What about the reader of the original? Well, someone familiar with Spanish literature would know that the title is a conflation of two classic titles from the Spanish Baroque, El Héroe and El Discreto by Baltazar Gracián. The former (1637, The Hero) is “a criticism of Machiavelli, drawing a portrait of the ideal Christian leader”, while the latter (1646, The Complete Gentleman) “described the qualities which make the sophisticated man of the world” (descriptions from Wikipedia). Neither embodies what we nowadays think of a heroism or discretion, but then Gracián was known for his highly idiosyncratic way with words, and in any case what matters is the titles, not the content. Probably not that many people nowadays have read the books, but it’s generally known that they are didactic treatises of a “how-to” variety.

By basing the title of his novel on these classic titles, Vargas Llosa lets us know that he has written a didactic novel, showing us by means of three entertaining examples that one can be brave without being reckless and discrete without being timid. If I had been the translator I would have tried to make the title reflect this. Perhaps How to Be [or Being or On Being] a Discreet Hero, or Discreet Heroes, or maybe, à la Jane Austen, Heroism and Discretion.

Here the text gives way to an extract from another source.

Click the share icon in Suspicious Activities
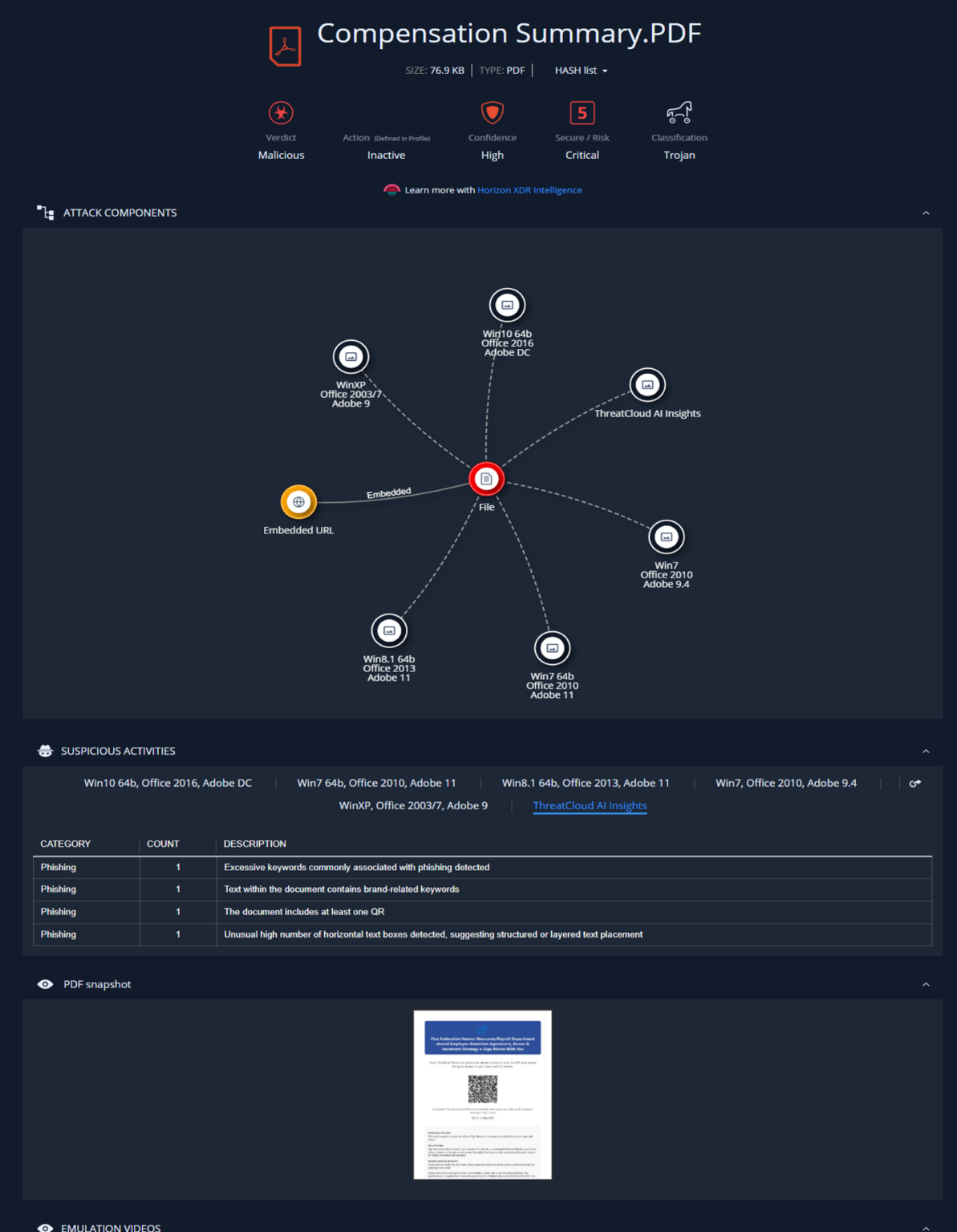The height and width of the screenshot is (1232, 957). pos(915,784)
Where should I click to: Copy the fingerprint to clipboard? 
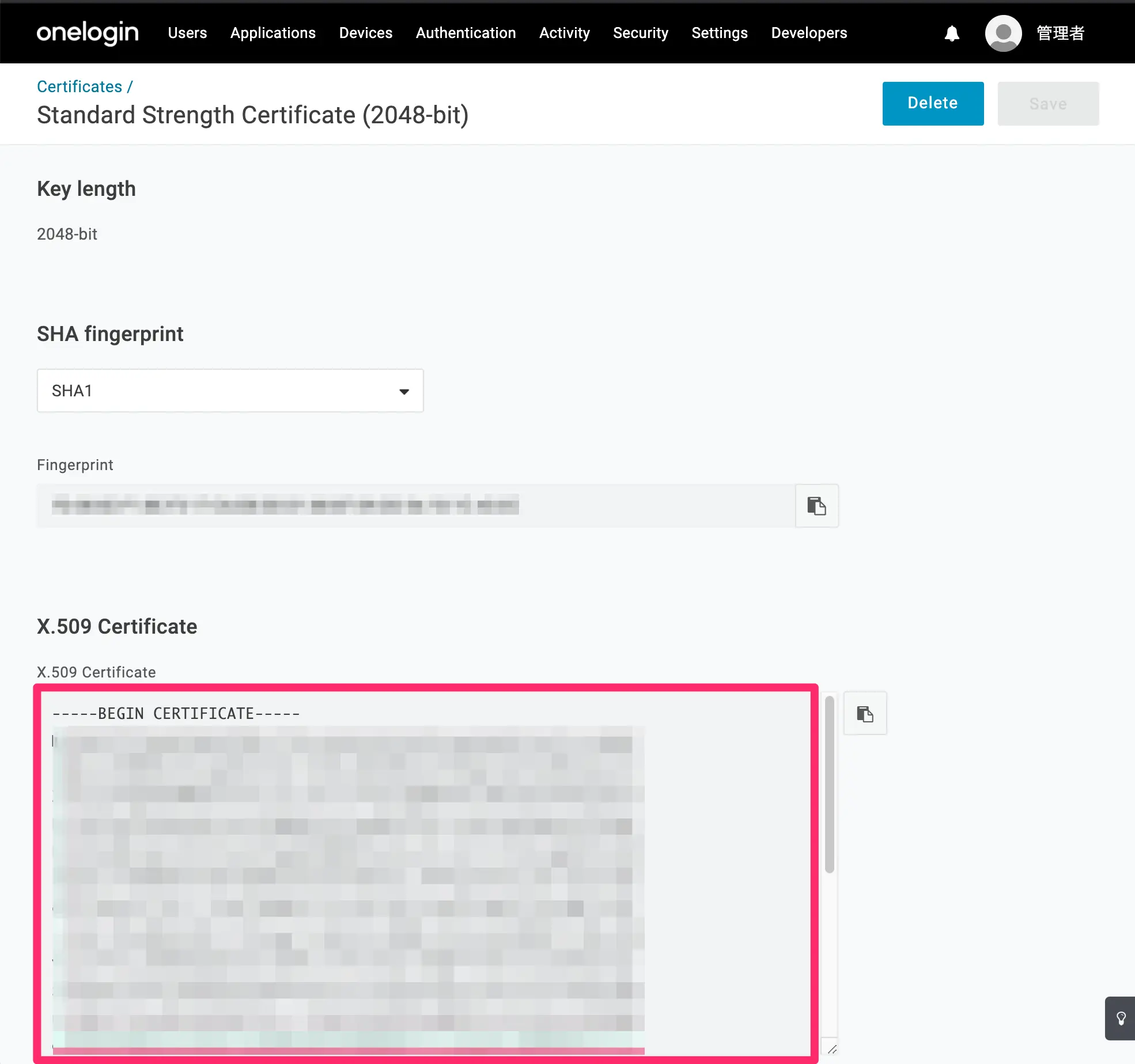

Word-for-word translations that don’t convey the intended meaning are famous from the world of menus (for example here). My favorite, which I encountered in Spain in the 1980s, is “Calf to the board” as a translation of ternera a la plancha (which means grilled veal or beef). But they are not what one would expect in the world of literature.

Let’s look at another Vargas Llosa novel, La Fiesta del Chivo, tiled The Feast of the Goat in English. If you scan the title word by word, la does indeed mean ‘the’; fiesta may be translated as ‘feast’ (though in a very limited sense); del means ‘of the’; and chivo means ‘goat’, though also in a limited sense. ‘Goat’ as the name of a species, with no reference to gender, is cabra, and chivo means very specifically a billy-goat. Note that the word is capitalized in the title, implying that it’s used as though it were a proper noun, and El Chivo was in fact one of the nicknames given to Rafael Trujillo (around whom the novel revolves) on account of his notorious randiness. ‘The Billy-goat’ would have been an adequate translation, since “as horny as a billy-goat” is a common English expression. But just plain ‘goat’? No way.

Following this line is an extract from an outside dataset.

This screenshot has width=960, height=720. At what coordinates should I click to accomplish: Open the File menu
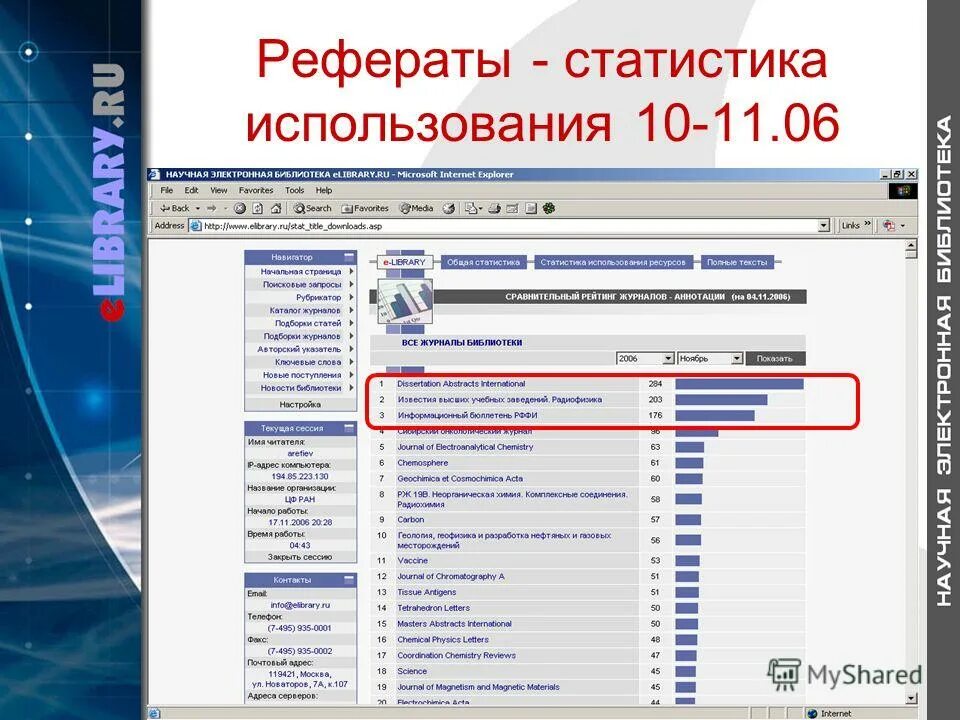click(x=165, y=188)

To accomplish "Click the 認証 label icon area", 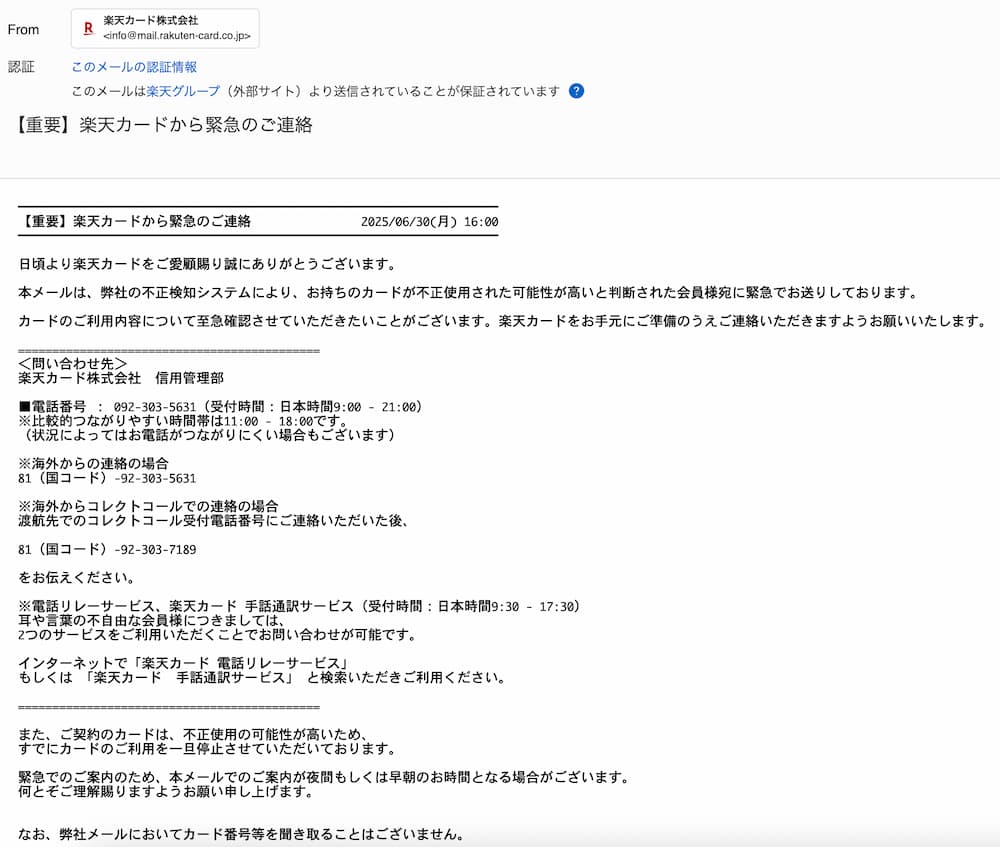I will (22, 66).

How about fiesta, then? It can, of course, mean ‘feast’ in the sense of a periodic religious holiday, but not in the sense (far more common in English) of a large and sumptuous meal. The title The Feast of the Goat would, I believe, evoke a banquet at which goat is served, or perhaps a religious ritual at which a goat is worshiped or sacrificed.

Needless to say, the book is about none of the above. It’s about a party (by far the most current meaning of fiesta) that is supposedly given by the Billy-goat and to which the novel’s female protagonist is invited, except that she turns out to be the only guest and is duly raped by the dictator. The Billy-Goat’s Party would have perfectly conveyed the meaning of the title in relation to the book.

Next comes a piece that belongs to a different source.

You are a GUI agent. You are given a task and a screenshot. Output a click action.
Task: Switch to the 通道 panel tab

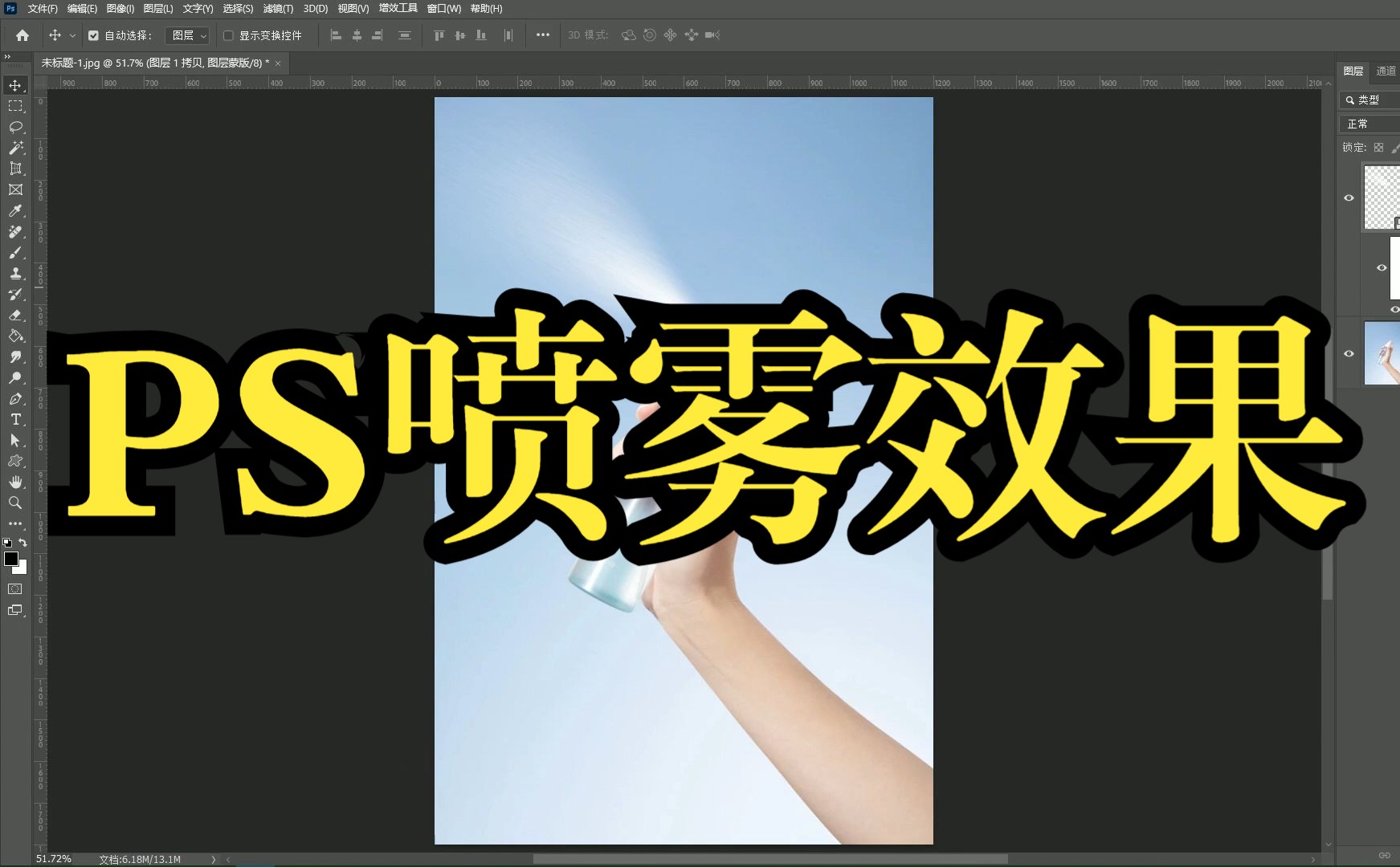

But then there is the case of another Vargas Llosa title that was not translated literally, and should have been. La tía Julia y el escribidor was rendered as Aunt Julia and the Scriptwriter. Now, escribidor means ‘scribbler’ or whatever other word one might use for a bad writer. ‘Scriptwriter’ sounds like someone who might be a bigwig in Hollywood or on television, but in this book the character writes silly scripts (yes) for a provincial radio station.

Then there is the mystery, which I’ve never solved, of why Vargas Llosa’s first novel, La ciudad y los perros (‘The City and the Dogs’), was published in English as The Time of the Hero. Perhaps, the book being by a heretofore unknown author, the translator felt freer  But then I never actually read the book.